Source:
########
You can't leave yet.

Not without parking validation.

[coins clinking]

[Rory b*ating vending machine]

[groaning]

Son of a bitch stole my money.

[groans]

[machine dings]

Whoa.

This is a genuine Roman aureus.

This is first century B. C.

That means Rory really saw Julius Caesar.

Duh.

We've got to tell Rip that he's got the wrong guy.

Yeah, like he'll listen to us.

He's right.

We've got to grab Caesar ourselves.

And prove to Rip that we got the right stuff.

Sara.

Exit's this way.

Our ship's this way.

We're gonna steal the Waverider?

We're gonna fix our mistakes.

[suspenseful music]

[sighs]

Oh, damn it!

I mean, darn it.

There's a class in session.

Ah.

Listen up, punks.

Class dismissed.

Get out of here.

This must be a part of the training exercise.

[clears throat]

Our ship has been boarded by a Time Pirate.

On behalf of The Time Bureau, and in accordance to Article 15. 6, Section B, concerning the unlawful seizure of Time Ships [grunts]

[others gasping]

Anyone else?

Gideon's been in sleep mode for five years, but if I can divert her power back to the core Hello, Legends.

What did I miss?

Well, we're about to steal the ship, go grab Julius Caesar in Aruba, all before history completely collapses.

So it's business as usual, then.

[chuckles]

Exactly.

Gideon, engines to power.

Turbines to speed.

Right away, Captain.

[rumbling and creaking]

Sounds like this old boat needs a lube job.

What in the hell do they think they're doing?

The hangar's sealed.

There's no way out of here.

Yep, well, I'm afraid the Legends have never permitted something like logic to stop them.

[sighs]

I hope you know what you're doing, Ms.

Lance.

Gideon, time-jump us out of here.

Uh, are you sure we can time-jump inside the building?

We're about to find out.

[ship whirring]

[engine whooshing]

[engine sputtering]

Gideon, when are we?

I was only able to time-jump us three minutes into the future.

We're still in Star City.

- [sighs]

- If you haven't noticed, the ship is in desperate need of maintenance.

Yeah, there's no way we're gonna make it to Aruba.

Can we make it to Central City?

I know a good mechanic there.

[doorbell ringing]

Jefferson.

What a what a nice surprise.

Lily also dropped by with some rather exciting news.

Oh, well, if it's a bad time, I can always just Wait, wait.
########
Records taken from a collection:
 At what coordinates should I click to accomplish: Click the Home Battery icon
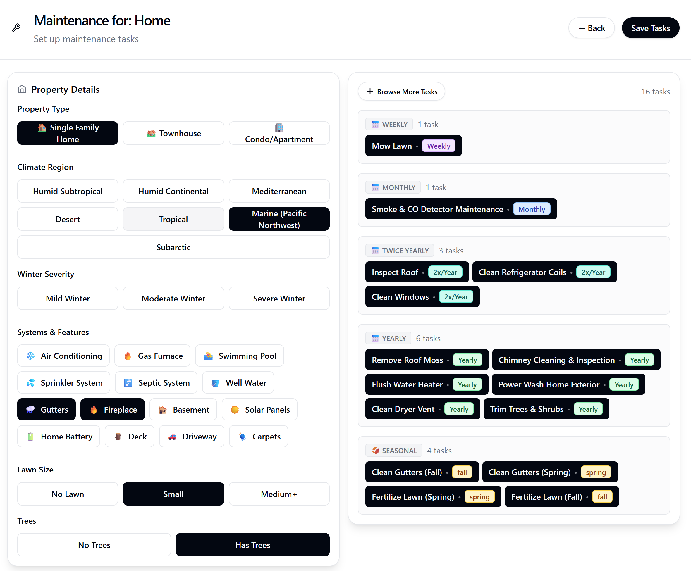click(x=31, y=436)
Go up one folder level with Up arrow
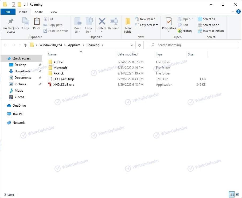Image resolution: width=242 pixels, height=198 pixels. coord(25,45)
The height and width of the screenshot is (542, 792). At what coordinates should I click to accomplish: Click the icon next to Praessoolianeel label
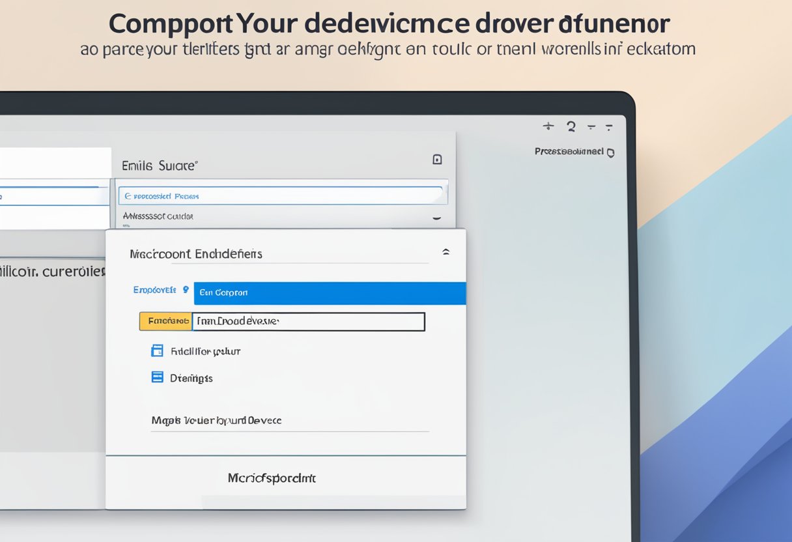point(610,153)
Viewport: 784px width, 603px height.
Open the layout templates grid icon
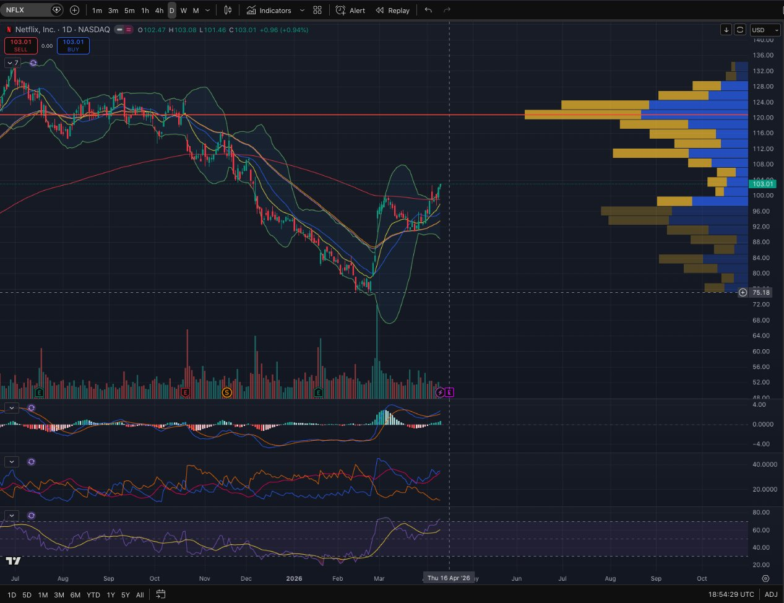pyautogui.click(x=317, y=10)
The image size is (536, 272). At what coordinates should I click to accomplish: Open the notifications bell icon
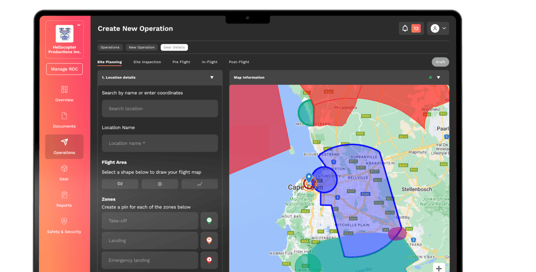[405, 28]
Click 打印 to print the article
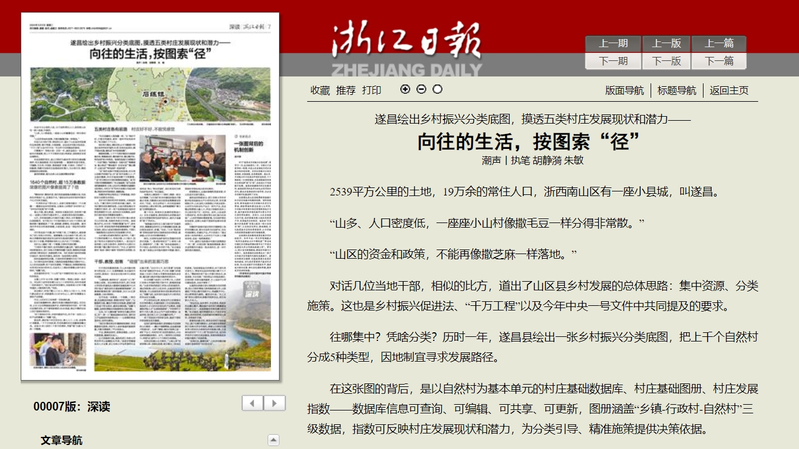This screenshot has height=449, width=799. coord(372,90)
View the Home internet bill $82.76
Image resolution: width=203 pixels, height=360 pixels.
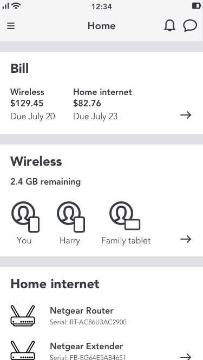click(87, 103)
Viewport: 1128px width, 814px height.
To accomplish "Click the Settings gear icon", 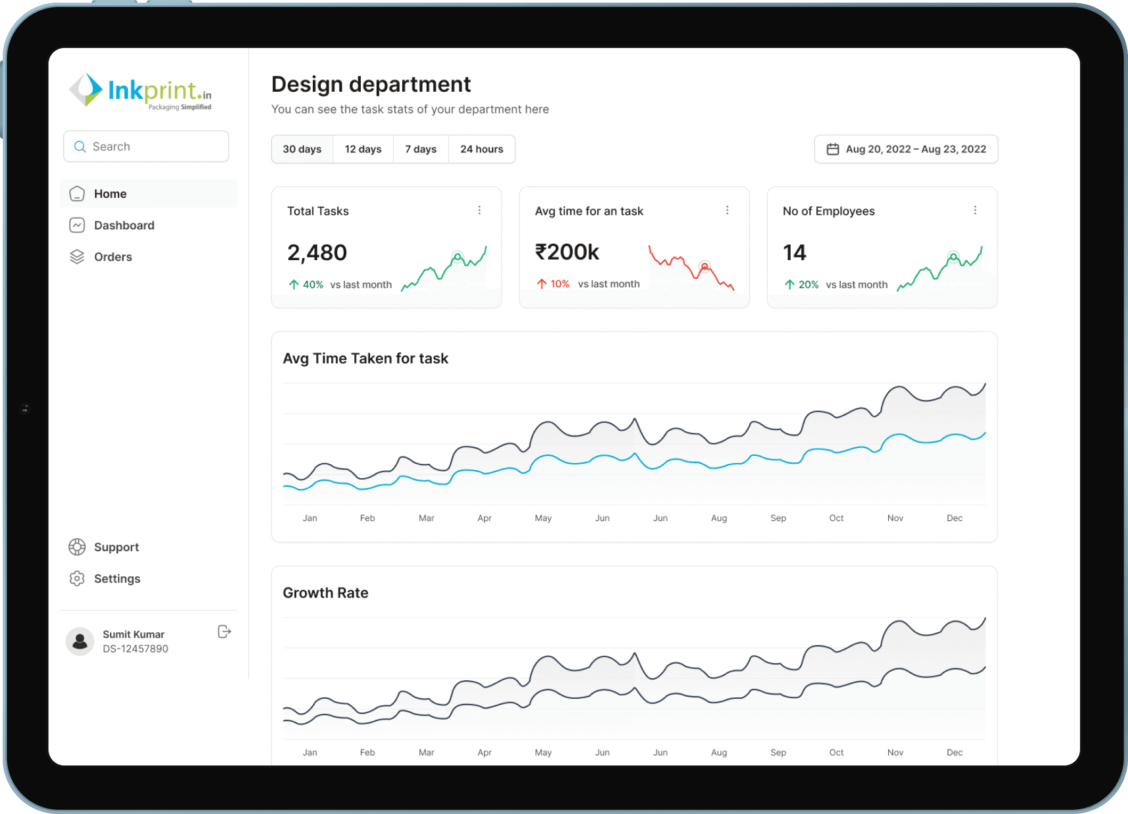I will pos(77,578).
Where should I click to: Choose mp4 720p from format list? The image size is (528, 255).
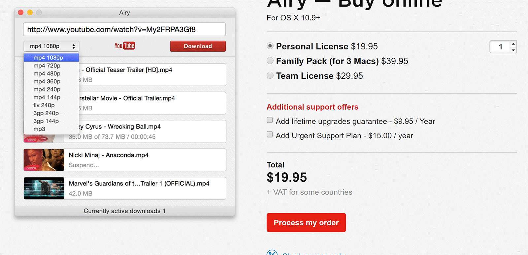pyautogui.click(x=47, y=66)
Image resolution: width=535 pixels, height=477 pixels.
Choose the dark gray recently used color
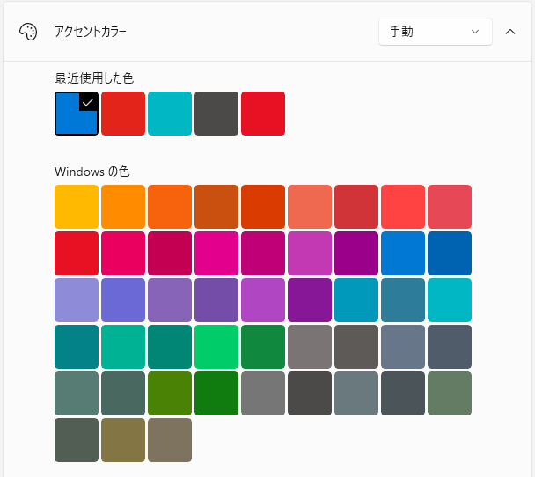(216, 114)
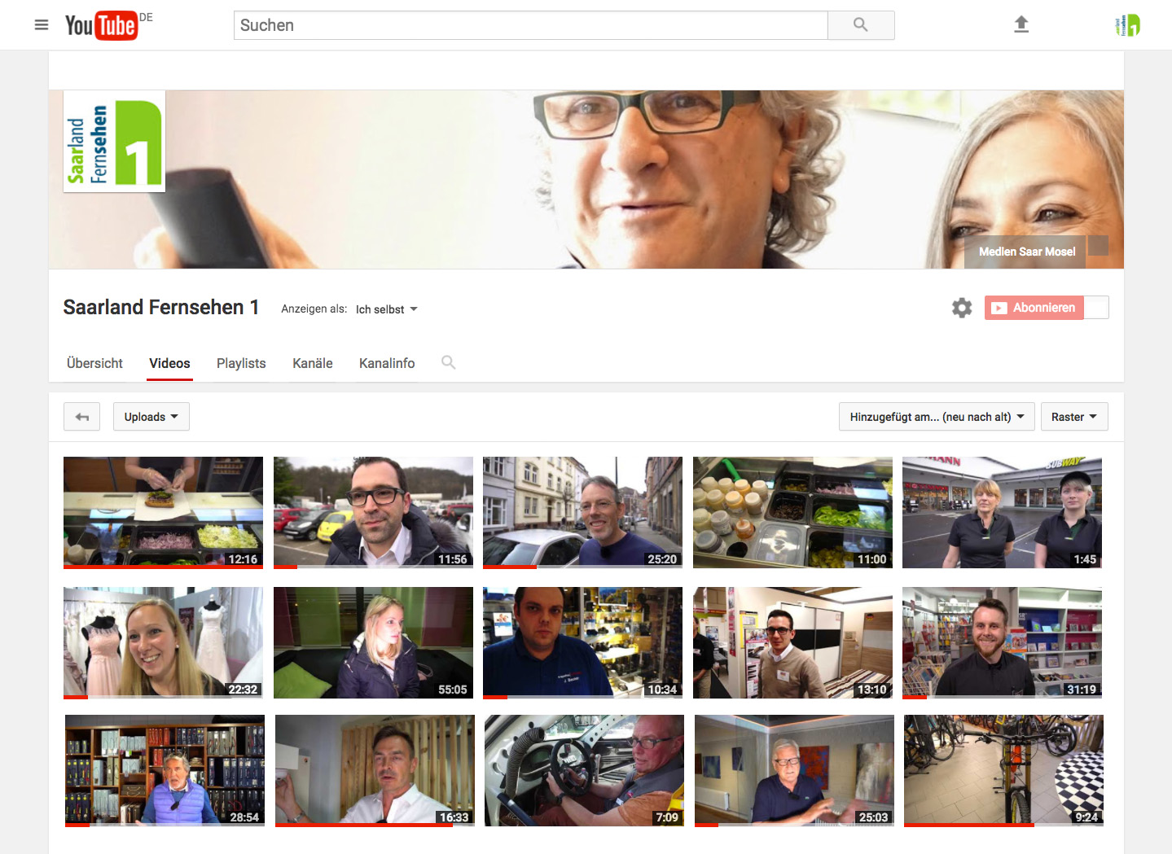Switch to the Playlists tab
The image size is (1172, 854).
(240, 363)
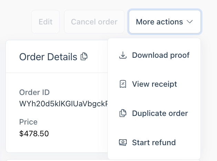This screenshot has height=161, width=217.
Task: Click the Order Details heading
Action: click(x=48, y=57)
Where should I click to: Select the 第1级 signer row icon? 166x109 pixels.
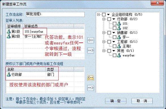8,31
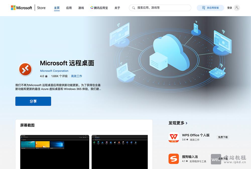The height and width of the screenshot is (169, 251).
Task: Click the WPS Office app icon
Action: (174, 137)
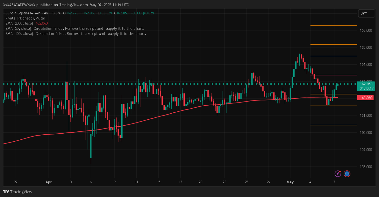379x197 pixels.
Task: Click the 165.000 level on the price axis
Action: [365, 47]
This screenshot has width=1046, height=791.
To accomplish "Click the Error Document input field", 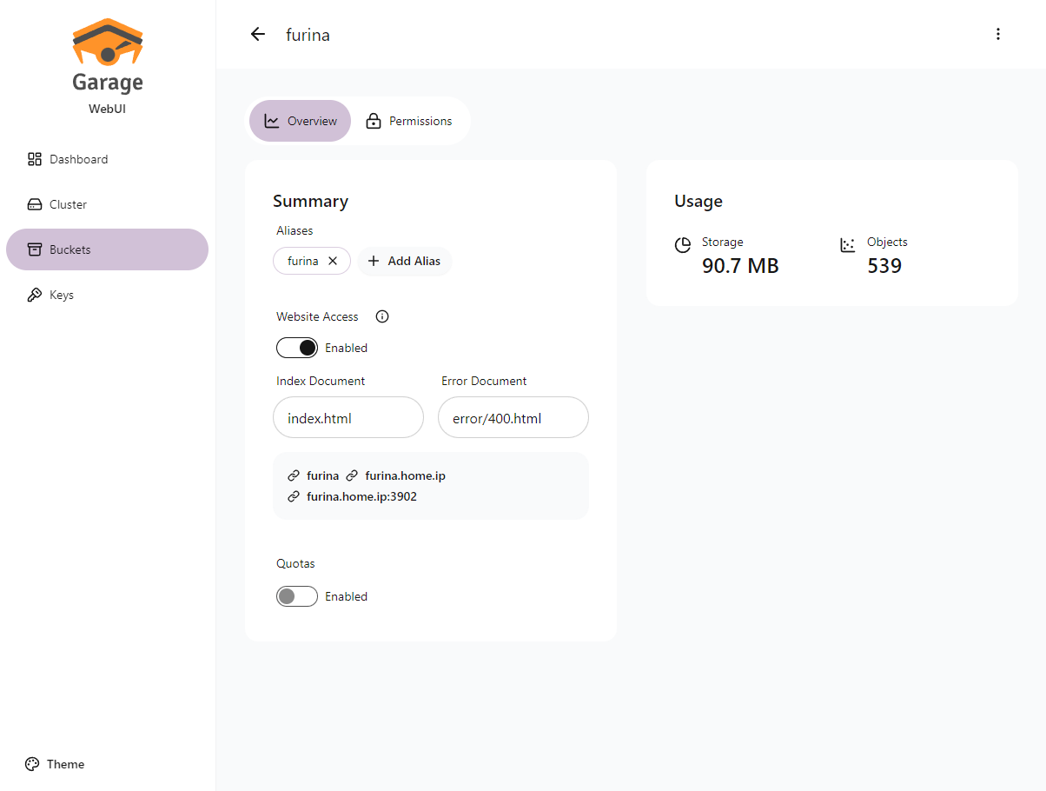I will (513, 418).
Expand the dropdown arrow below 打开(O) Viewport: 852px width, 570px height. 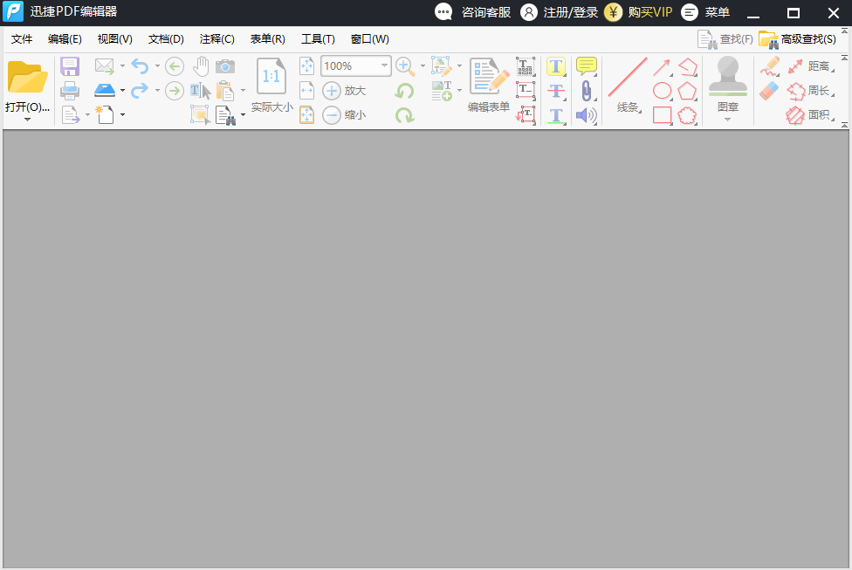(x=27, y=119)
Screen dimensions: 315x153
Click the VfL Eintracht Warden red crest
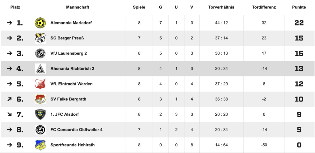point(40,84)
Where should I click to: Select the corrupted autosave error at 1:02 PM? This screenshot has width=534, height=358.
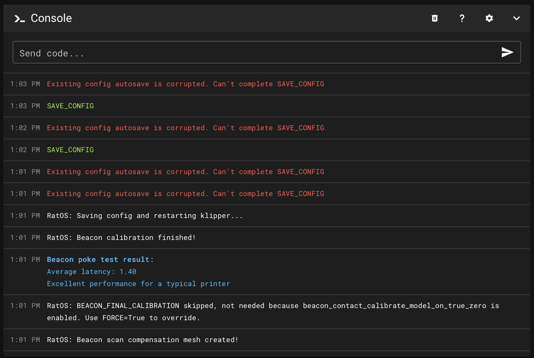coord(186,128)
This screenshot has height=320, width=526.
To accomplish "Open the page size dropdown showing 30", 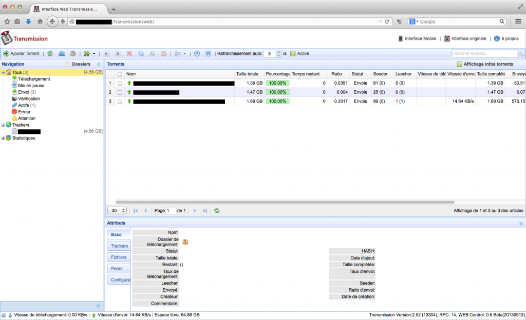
########
Given request 1:
According to the transcript, how far into the future was Gideon able to time-jump the ship?
Given request 2:
Copy out the entries word for word, starting at the line containing "Screen dimensions: 315x153" and continuing through the last entry, with both ends included. Leave out the pictures.

Expected answer 1:
Three minutes.

Expected answer 2:
Screen dimensions: 315x153
Click the VfL Eintracht Warden red crest
point(40,84)
Where should I click to: Select the corrupted autosave error at 1:02 PM? This screenshot has width=534, height=358.
coord(186,128)
This screenshot has height=320, width=526.
To accomplish "Open the page size dropdown showing 30", 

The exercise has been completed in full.